━━━ EXCERTO DA PÁGINA ━━━
O primeiro, contra o despacho que recebeu a acusação provisória e declarou aberta a instrução contraditória (I volume, fls. 183). O recorrente pede que, em reparação do agravo, se dê sem efeito o despacho recorrido e que o juiz se pronuncie sobre a rejeição, recebimento ou abertura da instrução contraditória, somente depois de decorrido o prazo de cinco dias para exame, fixado no art. 352º do C. P. Penal. Se tal não for considerado, que o despacho seja revogado em sede de recurso.



O segundo recurso, contra o despacho que mandou notificar a acusação definitiva, nos termos do art. 352º do C. P. Penal (III volume, fls. 697). São, em resumo, os seguintes os fundamentos invocados: a) não haver justificação, nos resultados da instrução contraditória, para o surgimento de uma nova acusação (definitiva); b) não poderem os processos que foram apensos aos autos e que contêm diligências realizadas pela PIC, sem o conhecimento do tribunal, já depois de declarada aberta a instrução contraditória, servir de base à alteração da acusação; c) dever esta acusação ser declarada nula e ignorada, não podendo servir de base à realização de novas diligências e ao prosseguimento da instrução contraditória, que foi declarada encerrada; d) dever o tribunal pronunciar ou despronunciar, apenas tendo em consideração a primeira acusação (deduzida como provisória), que foi recebida e serviu de base à instrução contraditória.
━━━
** INSTRUÇÕES DA TAREFA **
Transcreva do excerto sobre os recursos o trecho que começa nas palavras "O primeiro, contra" e termina logo após "sede de recurso.".
━━━ DADOS FORNECIDOS ━━━
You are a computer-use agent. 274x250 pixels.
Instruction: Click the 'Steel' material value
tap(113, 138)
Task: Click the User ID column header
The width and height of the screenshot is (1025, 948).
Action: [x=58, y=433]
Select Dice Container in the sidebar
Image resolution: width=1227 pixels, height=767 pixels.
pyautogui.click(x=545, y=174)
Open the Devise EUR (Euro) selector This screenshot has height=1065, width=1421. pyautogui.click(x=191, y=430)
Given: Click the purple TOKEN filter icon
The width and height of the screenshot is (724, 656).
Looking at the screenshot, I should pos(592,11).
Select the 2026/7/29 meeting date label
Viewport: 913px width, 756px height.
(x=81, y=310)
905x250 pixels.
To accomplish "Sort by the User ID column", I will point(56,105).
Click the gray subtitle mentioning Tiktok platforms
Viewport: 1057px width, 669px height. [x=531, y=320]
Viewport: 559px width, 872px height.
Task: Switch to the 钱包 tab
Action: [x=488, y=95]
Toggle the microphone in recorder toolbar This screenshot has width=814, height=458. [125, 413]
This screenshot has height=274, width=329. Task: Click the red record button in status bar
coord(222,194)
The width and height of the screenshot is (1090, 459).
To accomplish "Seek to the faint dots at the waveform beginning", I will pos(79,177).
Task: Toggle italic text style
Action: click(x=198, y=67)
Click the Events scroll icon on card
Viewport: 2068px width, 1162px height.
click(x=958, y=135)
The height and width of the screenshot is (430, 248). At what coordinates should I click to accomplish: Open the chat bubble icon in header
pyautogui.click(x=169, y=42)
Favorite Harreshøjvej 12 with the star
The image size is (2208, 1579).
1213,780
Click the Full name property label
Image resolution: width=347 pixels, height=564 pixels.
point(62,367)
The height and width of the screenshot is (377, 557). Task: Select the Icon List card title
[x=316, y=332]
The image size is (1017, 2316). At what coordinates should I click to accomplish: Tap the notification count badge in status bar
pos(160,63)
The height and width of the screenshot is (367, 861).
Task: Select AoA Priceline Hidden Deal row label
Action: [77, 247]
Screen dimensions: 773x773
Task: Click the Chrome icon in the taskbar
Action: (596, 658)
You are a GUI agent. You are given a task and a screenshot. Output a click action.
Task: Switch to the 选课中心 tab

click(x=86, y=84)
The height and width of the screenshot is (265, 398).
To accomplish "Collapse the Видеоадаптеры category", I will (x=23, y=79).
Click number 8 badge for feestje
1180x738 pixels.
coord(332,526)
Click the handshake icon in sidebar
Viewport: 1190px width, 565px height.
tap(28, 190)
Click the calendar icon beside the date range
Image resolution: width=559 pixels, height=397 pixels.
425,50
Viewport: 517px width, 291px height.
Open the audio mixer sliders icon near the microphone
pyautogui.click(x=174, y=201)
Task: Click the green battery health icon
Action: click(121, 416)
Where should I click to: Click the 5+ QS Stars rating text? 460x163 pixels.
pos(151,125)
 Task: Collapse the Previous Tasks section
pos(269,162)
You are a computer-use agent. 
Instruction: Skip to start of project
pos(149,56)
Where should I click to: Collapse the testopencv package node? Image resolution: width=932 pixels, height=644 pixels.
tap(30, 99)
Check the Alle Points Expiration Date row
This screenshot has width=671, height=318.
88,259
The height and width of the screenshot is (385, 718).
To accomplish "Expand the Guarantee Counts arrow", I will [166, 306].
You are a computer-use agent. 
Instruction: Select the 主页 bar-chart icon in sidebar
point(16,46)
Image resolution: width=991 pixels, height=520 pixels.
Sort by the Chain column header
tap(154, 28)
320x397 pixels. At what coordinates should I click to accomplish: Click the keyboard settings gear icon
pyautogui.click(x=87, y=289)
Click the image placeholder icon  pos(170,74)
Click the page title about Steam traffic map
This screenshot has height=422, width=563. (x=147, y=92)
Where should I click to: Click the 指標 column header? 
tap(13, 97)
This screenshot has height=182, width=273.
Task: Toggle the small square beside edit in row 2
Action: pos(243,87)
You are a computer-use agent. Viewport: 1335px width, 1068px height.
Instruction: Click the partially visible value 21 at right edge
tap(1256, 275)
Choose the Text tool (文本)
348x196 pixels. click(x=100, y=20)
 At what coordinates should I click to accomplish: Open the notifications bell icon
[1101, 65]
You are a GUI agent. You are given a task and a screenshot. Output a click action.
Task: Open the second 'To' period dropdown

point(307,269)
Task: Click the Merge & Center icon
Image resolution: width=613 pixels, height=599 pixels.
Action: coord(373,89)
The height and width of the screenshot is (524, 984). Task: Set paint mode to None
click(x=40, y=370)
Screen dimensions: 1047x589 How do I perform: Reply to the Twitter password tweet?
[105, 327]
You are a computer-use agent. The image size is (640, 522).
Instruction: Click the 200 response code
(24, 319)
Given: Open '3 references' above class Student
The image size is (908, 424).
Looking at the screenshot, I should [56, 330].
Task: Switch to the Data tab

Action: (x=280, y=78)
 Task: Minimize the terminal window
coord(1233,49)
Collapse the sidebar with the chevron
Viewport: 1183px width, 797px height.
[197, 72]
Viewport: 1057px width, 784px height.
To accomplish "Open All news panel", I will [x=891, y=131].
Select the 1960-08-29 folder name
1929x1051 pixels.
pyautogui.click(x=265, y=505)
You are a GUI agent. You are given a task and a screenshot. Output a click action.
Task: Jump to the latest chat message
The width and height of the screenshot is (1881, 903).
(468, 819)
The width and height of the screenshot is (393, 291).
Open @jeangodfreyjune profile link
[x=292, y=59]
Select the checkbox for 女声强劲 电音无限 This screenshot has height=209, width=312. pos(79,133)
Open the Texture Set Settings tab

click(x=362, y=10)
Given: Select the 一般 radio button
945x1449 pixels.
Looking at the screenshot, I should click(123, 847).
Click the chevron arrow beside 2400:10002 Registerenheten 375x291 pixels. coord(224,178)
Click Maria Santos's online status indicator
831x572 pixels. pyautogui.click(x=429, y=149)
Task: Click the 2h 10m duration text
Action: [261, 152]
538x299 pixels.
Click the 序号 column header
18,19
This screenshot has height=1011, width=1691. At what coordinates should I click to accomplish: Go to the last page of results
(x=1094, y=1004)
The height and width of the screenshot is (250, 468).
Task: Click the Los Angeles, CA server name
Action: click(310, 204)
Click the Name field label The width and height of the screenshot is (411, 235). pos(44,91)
━━━
** SOLUÇÃO DO EXERCÍCIO **
O primeiro, contra o despacho que recebeu a acusação provisória e declarou aberta a instrução contraditória (I volume, fls. 183). O recorrente pede que, em reparação do agravo, se dê sem efeito o despacho recorrido e que o juiz se pronuncie sobre a rejeição, recebimento ou abertura da instrução contraditória, somente depois de decorrido o prazo de cinco dias para exame, fixado no art. 352º do C. P. Penal. Se tal não for considerado, que o despacho seja revogado em sede de recurso.